Per il Tribunale di Venezia nel caso di morosità causata dal lockdown non si può attuare lo sfratto, ma bisogna trovare un accordo, riducendo il canone d’affitto.
I mesi di lockdown, oltre ad essere stati difficili per tutti coloro che hanno dovuto passare settimane chiusi in casa senza poter mai uscire con tutto ciò che questo comporta, hanno messo in ginocchio numerose attività economiche che sono state costrette a chiudere.
Altre, pur con “l’acqua alla gola”, sono riuscite a riaprire con difficoltà dovendo far fronte, oltre al guadagno mancato, anche ai molti debiti accumulati durante i mesi di chiusura.
È il caso del proprietario di un bar che non è riuscito a pagare il canone d’affitto dei mesi di chiusura e si è visto citare in giudizio. Ma per il Tribunale di Venezia niente sfratto per la morosità causata dal lockdown, bisogna trovare un accordo.
Non paga il canone d’affitto durante il lockdown e viene citato in giudizio
Il proprietario dell’immobile affittato intima al proprietario lo sfratto per morosità non avendo egli pagato l’affitto per un ammontare complessivo di 6.800 euro. Il convenuto, chiamato in giudizio, si oppone allo sfratto dichiarando che la propria morosità era dipesa esclusivamente dall’impossibilità di utilizzare l’immobile a causa delle restrizioni imposte dalla normativa sanitaria in materia di Covid.19.
L’esame del Tribunale
Il Tribunale di Venezia, esamina che:
- fino a febbraio 2020 compreso, il convenuto è stato puntuale nei pagamenti;
- la morosità si riferisce solo alle mensilità in cui il convenuto non ha potuto esercitare l’attività commerciale a causa del lockdown imposto per la pandemia in corso;
- per il periodo in cui l’attività commerciale è stata chiusa non si può parlare di un’impossibilità assoluta di godimento dell’immobile, ma di una impossibilità soltanto parziale, dal momento che l’unità immobiliare è rimasta pur sempre nella disponibilità della conduttrice ed è stata utilizzata quantomeno con funzione di ricovero delle attrezzature e delle materie prime relative all’attività di ristorazione;
Premesso tutto questo, secondo il giudice si deve dunque parlare di impossibilità parziale temporanea, che giustifica nei contratti a prestazioni corrispettive o la riduzione della controprestazione o il recesso (artt. 1256, 1258 e 1464 c.c.). Viene ritenuto pertanto necessario, con riferimento al periodo da marzo a maggio, determinare una riduzione del canone di locazione considerata l’intenzione del convenuto di proseguire la propria attività lavorativa nell’immobile e non avendo alcuna intenzione di recedere dal contratto.

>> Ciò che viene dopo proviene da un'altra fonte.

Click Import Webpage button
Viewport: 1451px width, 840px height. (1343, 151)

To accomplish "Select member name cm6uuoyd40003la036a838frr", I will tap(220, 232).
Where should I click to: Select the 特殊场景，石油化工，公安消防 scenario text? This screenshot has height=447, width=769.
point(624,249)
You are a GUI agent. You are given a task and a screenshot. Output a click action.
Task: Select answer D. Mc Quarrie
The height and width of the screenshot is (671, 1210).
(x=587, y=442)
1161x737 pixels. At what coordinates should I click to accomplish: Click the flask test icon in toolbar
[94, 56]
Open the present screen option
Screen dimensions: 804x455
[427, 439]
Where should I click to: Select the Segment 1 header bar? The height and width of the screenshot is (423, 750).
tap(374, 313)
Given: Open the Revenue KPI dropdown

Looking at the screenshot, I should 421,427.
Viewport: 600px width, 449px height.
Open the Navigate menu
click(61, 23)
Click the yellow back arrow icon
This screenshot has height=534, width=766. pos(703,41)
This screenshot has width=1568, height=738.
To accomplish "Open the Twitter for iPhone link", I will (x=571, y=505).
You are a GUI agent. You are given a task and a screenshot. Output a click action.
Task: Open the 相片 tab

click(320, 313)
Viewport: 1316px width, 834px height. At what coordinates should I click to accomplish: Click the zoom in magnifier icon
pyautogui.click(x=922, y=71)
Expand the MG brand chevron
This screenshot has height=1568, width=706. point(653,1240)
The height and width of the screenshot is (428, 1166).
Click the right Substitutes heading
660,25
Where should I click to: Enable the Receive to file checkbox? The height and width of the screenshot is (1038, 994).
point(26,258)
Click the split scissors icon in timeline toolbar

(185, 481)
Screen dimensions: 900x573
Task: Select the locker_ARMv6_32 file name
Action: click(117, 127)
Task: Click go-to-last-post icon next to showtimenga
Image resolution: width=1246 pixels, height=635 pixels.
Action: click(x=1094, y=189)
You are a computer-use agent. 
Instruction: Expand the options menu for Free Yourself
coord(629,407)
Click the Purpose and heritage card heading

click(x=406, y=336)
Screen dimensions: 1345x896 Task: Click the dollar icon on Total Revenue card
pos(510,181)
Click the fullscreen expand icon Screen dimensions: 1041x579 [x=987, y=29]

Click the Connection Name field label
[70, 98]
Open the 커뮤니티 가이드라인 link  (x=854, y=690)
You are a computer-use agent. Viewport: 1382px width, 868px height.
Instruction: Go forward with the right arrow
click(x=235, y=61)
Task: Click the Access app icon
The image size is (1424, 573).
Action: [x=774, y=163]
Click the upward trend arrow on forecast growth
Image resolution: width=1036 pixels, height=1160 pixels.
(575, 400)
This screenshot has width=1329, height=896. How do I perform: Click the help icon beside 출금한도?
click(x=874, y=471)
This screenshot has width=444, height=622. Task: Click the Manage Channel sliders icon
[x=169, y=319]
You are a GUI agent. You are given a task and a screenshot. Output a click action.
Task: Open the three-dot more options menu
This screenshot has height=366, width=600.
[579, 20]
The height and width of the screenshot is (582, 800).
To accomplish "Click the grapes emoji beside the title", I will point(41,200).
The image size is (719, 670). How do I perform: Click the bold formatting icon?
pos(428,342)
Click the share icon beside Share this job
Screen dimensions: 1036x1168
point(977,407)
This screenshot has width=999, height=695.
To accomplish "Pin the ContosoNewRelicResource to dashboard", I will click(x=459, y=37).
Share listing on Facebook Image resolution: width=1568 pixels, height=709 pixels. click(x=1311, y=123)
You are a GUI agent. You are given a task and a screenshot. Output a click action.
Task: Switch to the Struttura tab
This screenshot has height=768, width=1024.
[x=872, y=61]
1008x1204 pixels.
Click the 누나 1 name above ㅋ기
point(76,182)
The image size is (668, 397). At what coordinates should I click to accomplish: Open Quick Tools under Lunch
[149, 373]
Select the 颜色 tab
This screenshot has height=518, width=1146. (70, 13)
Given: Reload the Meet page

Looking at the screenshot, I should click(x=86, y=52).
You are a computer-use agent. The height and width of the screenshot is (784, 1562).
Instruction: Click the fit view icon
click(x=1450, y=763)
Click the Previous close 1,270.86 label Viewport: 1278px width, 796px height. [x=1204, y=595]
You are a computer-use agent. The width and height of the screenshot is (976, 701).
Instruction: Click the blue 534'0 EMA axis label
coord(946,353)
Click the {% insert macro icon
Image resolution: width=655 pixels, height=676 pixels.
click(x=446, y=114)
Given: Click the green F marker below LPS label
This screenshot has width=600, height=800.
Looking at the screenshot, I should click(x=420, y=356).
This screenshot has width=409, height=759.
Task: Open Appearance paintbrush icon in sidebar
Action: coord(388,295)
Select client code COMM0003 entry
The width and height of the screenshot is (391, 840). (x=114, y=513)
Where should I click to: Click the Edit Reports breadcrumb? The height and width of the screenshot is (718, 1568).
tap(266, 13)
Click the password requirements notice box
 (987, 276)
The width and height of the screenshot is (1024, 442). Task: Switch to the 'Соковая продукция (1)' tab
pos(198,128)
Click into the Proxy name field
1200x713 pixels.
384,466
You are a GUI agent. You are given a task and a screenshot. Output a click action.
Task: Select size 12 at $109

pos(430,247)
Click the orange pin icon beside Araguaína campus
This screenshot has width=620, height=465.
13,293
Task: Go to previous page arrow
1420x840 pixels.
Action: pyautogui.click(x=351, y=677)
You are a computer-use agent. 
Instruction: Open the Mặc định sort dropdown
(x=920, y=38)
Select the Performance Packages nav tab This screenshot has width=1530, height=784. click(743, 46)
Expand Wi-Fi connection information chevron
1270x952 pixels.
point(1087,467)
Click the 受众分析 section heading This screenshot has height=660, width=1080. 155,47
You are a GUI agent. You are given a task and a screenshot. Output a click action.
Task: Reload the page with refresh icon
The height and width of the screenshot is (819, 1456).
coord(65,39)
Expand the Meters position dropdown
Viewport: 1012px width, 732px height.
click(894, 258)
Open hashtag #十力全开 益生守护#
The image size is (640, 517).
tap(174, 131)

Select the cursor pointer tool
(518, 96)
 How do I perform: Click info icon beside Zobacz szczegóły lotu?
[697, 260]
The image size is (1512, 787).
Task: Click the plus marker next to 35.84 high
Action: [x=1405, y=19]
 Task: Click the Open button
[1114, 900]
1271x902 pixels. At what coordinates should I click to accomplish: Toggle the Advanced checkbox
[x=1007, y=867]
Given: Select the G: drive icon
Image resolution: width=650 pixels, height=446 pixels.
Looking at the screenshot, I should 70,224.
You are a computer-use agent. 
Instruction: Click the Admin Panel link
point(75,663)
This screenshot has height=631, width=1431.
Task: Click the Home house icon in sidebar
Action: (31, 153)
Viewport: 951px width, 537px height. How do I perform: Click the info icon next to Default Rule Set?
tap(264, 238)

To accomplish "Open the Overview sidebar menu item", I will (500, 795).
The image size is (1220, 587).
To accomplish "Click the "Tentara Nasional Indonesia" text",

La decisione: niente sfratto per morosità causata dal lockdown
Il Tribunale di Venezia con ordinanza n. 5480/2020 del 28 luglio 2020 ritiene che la sussistenza della morosità, più che ad una reale volontà di non adempiere, sia dovuta all’effettiva contingenza derivante dall’emergenza sanitaria e dalla connessa normativa restrittiva. Quindi, osservato che alla luce di quanto si è rilevato, sussistono gravi motivi ostativi all’emissione dell’ordinanza di rilascio dell’immobile, anche in ragione della necessità di preservare la continuità dell’attività aziendale, che sino all’inizio dell’emergenza sanitaria era ben avviata, e i posti di lavoro che essa può garantire.
Per questo motivo il giudice rigetta l’istanza di rilascio dell’immobile avanzata dall’attore e assegna alle parti 15 giorni di tempo per introdurre il procedimento di mediazione obbligatoria al fine di trovare un accordo tra le parti, circa la rideterminazione del canone. In caso di esito negativo, spetterà al Giudice pronunciarsi in merito, a conclusione della causa che verrà instaurata esaurita la procedura di mediazione.